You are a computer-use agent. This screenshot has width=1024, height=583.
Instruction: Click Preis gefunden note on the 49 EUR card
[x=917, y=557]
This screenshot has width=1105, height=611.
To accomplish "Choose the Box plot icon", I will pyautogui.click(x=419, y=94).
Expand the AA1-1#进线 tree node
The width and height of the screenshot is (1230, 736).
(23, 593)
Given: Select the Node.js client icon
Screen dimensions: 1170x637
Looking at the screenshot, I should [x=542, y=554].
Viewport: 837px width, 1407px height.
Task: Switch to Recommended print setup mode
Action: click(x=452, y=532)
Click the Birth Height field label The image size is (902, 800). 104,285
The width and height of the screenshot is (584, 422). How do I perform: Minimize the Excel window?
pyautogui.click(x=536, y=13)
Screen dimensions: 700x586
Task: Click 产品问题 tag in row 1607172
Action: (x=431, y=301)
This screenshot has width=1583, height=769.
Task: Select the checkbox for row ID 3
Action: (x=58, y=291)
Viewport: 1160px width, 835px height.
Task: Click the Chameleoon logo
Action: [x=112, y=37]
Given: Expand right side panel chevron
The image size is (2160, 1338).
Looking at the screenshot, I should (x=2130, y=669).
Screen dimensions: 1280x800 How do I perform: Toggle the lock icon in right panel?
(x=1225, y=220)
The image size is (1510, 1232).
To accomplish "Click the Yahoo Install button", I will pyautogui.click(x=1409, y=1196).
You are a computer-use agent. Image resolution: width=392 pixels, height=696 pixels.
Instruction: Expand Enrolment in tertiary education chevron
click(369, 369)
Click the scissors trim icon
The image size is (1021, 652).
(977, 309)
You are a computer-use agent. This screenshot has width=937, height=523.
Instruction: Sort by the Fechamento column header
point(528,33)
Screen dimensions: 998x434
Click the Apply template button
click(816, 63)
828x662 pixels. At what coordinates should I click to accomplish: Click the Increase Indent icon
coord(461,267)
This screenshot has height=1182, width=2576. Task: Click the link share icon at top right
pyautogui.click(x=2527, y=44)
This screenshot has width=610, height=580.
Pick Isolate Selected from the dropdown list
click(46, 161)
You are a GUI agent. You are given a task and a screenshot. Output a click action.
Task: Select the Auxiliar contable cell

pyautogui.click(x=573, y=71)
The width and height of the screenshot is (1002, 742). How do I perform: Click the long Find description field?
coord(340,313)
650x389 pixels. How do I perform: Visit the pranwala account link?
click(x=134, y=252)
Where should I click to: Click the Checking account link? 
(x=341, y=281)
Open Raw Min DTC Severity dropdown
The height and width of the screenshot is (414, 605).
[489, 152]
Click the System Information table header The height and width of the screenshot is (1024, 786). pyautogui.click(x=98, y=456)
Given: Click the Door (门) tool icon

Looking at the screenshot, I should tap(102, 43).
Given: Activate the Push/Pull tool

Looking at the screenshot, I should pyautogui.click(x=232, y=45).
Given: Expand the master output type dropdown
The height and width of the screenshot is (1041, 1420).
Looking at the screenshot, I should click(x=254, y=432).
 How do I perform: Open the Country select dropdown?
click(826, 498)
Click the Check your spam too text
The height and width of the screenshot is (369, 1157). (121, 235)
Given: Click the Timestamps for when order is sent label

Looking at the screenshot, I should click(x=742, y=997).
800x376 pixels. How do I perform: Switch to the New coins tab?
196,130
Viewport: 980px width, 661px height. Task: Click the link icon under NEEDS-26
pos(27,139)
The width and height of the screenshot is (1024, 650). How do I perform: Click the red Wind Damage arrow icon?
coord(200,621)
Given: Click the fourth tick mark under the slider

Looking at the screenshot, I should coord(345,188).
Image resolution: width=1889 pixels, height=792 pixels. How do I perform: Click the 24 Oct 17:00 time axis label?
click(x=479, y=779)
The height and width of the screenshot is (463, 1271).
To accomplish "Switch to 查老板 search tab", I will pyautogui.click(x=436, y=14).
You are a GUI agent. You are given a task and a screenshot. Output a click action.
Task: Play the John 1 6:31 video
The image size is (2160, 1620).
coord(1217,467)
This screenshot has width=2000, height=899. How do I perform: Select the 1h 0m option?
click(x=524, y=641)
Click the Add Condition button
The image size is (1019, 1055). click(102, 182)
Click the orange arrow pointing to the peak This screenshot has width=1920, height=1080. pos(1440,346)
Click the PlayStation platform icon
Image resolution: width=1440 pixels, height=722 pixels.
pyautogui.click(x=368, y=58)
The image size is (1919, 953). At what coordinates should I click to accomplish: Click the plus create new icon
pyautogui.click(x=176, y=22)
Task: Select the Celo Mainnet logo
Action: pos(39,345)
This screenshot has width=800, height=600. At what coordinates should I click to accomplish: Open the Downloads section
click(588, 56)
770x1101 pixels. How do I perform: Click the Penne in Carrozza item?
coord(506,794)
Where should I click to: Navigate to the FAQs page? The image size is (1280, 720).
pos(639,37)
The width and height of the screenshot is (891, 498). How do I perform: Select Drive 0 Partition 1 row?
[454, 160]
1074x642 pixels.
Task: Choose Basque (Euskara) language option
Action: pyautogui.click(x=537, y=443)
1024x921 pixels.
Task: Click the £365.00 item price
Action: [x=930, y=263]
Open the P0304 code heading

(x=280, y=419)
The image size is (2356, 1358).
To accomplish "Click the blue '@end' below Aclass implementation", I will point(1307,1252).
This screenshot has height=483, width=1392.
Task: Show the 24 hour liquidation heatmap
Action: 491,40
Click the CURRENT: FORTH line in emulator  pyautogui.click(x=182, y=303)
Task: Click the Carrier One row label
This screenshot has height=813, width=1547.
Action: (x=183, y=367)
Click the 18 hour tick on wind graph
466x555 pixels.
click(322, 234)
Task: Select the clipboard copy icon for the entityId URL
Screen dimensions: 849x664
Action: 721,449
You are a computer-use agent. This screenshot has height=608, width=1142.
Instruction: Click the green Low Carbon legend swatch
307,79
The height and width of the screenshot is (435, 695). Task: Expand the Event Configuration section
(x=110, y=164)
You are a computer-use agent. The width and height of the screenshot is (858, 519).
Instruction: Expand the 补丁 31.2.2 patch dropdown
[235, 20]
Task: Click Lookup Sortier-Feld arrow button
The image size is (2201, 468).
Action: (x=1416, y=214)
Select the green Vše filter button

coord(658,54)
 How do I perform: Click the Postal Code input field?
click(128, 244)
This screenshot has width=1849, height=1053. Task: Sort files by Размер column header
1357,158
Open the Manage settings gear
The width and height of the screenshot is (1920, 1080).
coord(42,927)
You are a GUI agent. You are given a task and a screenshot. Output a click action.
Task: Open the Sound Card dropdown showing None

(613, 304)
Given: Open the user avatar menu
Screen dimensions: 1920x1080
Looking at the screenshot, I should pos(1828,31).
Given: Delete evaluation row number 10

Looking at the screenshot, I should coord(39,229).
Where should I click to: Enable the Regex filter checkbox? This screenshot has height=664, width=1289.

WORK TO COMPLETE: Return each line of the data above that contains the word "item".

THE RESPONSE:
770x1101 pixels. How do I perform: Click the Penne in Carrozza item?
Task: Click the £365.00 item price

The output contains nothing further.